Problem description: In the data below, one line contains "2016 (977, 1029)" and a later one contains "WRITE A REVIEW (85, 1235)". Print both, with every line between them, exactly and alone.

[Stored items]
··········

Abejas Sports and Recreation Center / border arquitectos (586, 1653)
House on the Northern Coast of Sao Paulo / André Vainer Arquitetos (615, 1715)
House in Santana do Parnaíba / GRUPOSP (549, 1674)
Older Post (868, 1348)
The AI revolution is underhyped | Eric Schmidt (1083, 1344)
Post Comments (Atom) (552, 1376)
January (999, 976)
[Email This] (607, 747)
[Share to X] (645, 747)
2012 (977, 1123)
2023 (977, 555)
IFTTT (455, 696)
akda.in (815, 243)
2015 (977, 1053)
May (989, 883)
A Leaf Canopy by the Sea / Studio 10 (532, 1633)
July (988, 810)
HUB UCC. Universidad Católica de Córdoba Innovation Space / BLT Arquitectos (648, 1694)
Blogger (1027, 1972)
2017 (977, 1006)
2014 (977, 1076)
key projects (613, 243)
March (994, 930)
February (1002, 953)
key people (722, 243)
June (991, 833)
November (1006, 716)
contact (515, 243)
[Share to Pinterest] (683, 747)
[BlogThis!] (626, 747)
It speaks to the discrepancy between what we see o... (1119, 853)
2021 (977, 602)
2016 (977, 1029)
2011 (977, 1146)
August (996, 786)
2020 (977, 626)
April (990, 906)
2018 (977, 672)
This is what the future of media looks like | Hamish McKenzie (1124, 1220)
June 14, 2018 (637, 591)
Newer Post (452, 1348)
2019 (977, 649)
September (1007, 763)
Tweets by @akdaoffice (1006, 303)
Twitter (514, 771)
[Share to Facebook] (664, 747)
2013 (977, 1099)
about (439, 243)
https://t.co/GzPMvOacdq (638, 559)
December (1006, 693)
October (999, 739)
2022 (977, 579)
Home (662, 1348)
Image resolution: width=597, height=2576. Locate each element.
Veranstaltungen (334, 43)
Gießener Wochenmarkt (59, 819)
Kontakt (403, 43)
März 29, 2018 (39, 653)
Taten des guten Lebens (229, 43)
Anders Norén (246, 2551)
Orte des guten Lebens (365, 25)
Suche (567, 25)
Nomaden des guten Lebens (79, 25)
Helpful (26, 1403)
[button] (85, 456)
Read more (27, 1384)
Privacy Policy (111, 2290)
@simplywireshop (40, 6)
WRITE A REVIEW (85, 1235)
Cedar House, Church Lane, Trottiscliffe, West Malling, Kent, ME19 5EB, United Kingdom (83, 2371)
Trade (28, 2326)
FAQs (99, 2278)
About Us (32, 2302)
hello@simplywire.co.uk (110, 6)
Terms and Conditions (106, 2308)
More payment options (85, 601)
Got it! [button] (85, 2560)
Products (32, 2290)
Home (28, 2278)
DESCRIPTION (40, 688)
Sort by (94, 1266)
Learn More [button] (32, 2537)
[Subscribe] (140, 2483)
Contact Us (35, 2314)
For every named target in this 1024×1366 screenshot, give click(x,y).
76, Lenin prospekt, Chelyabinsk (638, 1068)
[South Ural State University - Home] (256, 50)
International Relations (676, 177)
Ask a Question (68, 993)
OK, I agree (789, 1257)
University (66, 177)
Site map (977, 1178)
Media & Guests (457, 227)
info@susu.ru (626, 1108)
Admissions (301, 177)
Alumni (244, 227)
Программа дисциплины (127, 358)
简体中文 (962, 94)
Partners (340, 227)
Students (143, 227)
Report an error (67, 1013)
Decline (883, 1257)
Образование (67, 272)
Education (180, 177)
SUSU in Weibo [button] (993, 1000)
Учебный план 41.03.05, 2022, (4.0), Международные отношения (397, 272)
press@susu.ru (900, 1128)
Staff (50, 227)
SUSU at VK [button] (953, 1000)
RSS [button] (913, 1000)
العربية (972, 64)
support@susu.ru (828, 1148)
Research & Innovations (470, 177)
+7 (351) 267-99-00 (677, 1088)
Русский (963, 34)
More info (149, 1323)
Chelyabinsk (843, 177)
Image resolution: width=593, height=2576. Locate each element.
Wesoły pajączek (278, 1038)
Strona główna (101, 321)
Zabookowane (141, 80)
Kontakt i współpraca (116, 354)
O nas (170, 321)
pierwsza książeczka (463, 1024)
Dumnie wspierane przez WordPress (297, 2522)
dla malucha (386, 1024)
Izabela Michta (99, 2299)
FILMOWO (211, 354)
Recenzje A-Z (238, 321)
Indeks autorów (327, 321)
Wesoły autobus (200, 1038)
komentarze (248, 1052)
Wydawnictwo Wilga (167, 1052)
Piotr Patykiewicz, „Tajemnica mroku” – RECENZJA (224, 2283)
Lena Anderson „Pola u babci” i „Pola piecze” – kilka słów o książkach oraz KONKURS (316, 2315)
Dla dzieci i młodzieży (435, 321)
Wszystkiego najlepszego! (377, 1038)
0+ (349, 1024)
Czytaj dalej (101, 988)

··········

Reply to the exercise:
2016 (977, 1029)
2011 (977, 1146)
August (996, 786)
2020 (977, 626)
April (990, 906)
2018 (977, 672)
This is what the future of media looks like | Hamish McKenzie (1124, 1220)
June 14, 2018 (637, 591)
Newer Post (452, 1348)
2019 (977, 649)
September (1007, 763)
Tweets by @akdaoffice (1006, 303)
Twitter (514, 771)
[Share to Facebook] (664, 747)
2013 (977, 1099)
about (439, 243)
https://t.co/GzPMvOacdq (638, 559)
December (1006, 693)
October (999, 739)
2022 (977, 579)
Home (662, 1348)
Image resolution: width=597, height=2576. Locate each element.
Veranstaltungen (334, 43)
Gießener Wochenmarkt (59, 819)
Kontakt (403, 43)
März 29, 2018 (39, 653)
Taten des guten Lebens (229, 43)
Anders Norén (246, 2551)
Orte des guten Lebens (365, 25)
Suche (567, 25)
Nomaden des guten Lebens (79, 25)
Helpful (26, 1403)
[button] (85, 456)
Read more (27, 1384)
Privacy Policy (111, 2290)
@simplywireshop (40, 6)
WRITE A REVIEW (85, 1235)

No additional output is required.